_Work request_
Print exactly the lines from the one that contains "Task: Open AI Insights from the sidebar icon" through the final line of the entries below, both included, and nothing else; omit the pictures.

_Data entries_
--

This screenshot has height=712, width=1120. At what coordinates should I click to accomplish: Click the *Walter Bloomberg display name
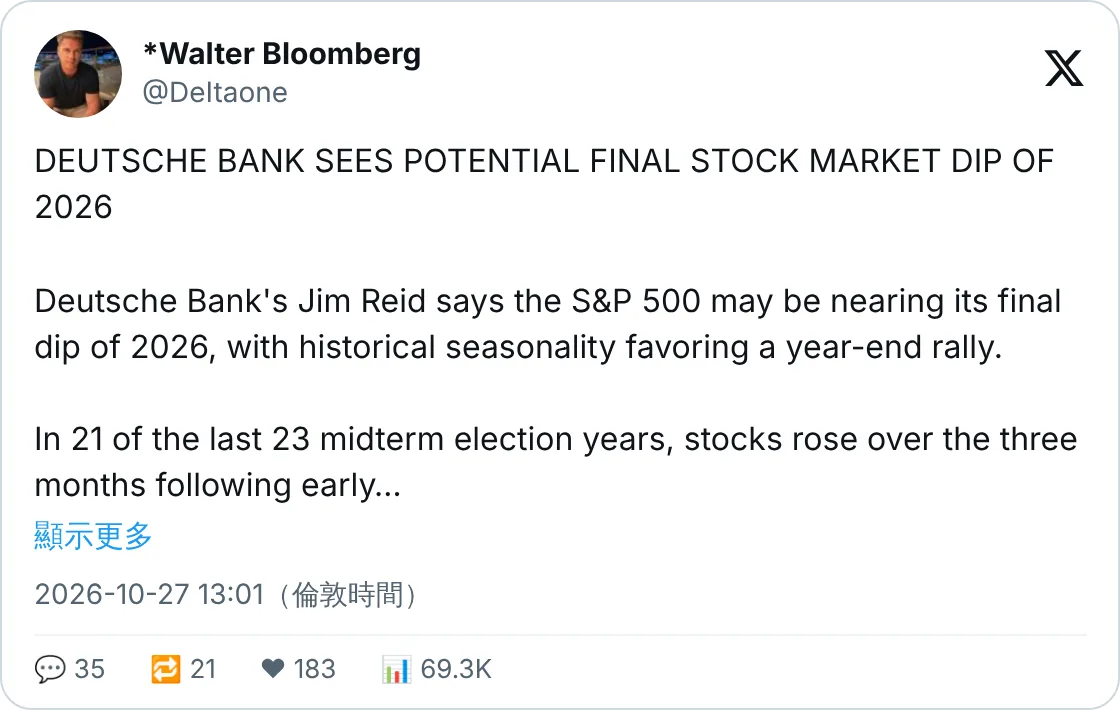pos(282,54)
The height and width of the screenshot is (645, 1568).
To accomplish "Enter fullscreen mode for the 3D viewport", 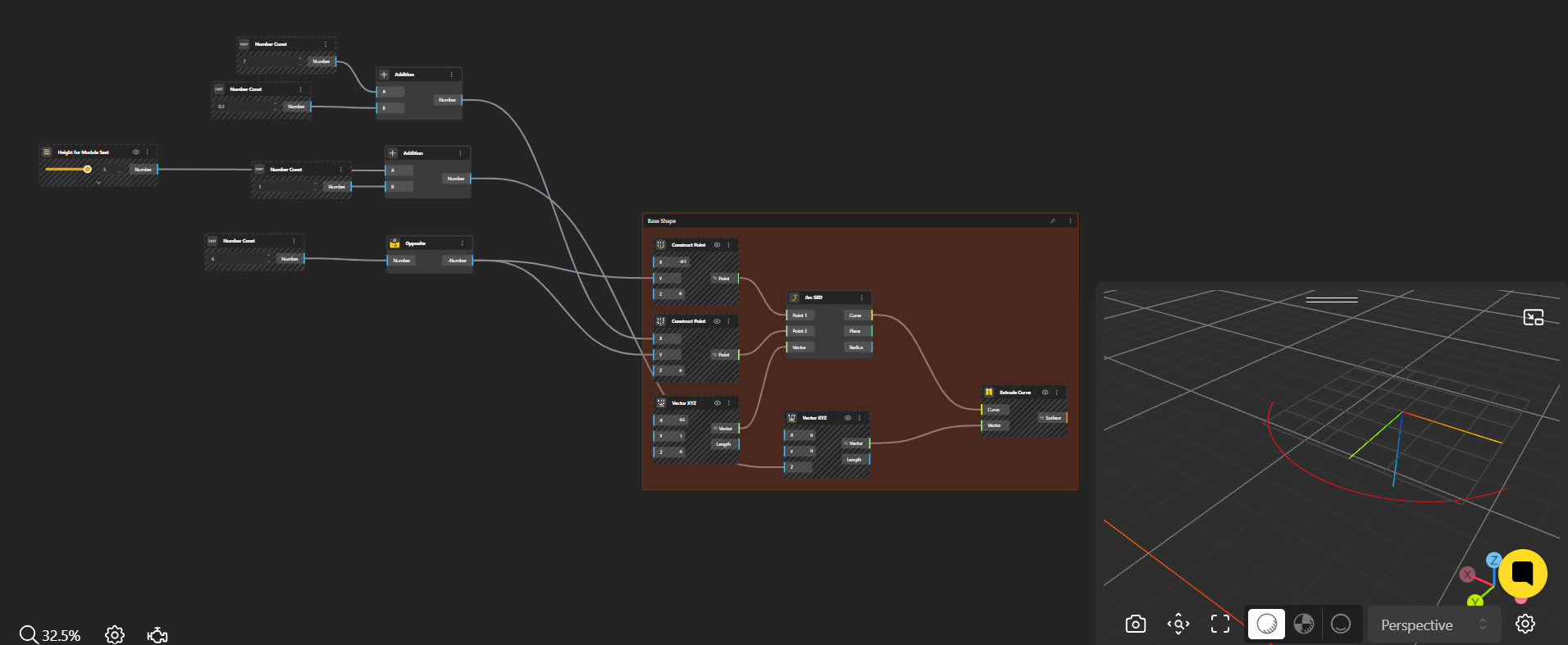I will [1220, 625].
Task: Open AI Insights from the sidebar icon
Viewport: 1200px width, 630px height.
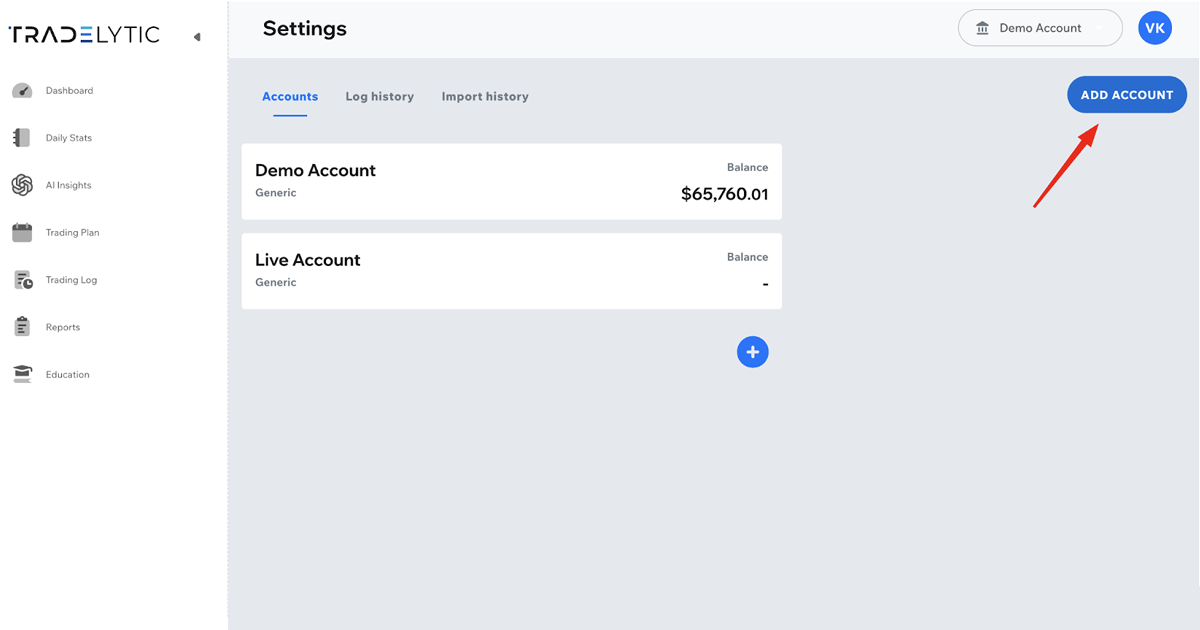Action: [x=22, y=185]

--

_The answer_
Task: Open AI Insights from the sidebar icon
Viewport: 1200px width, 630px height.
Action: [x=22, y=185]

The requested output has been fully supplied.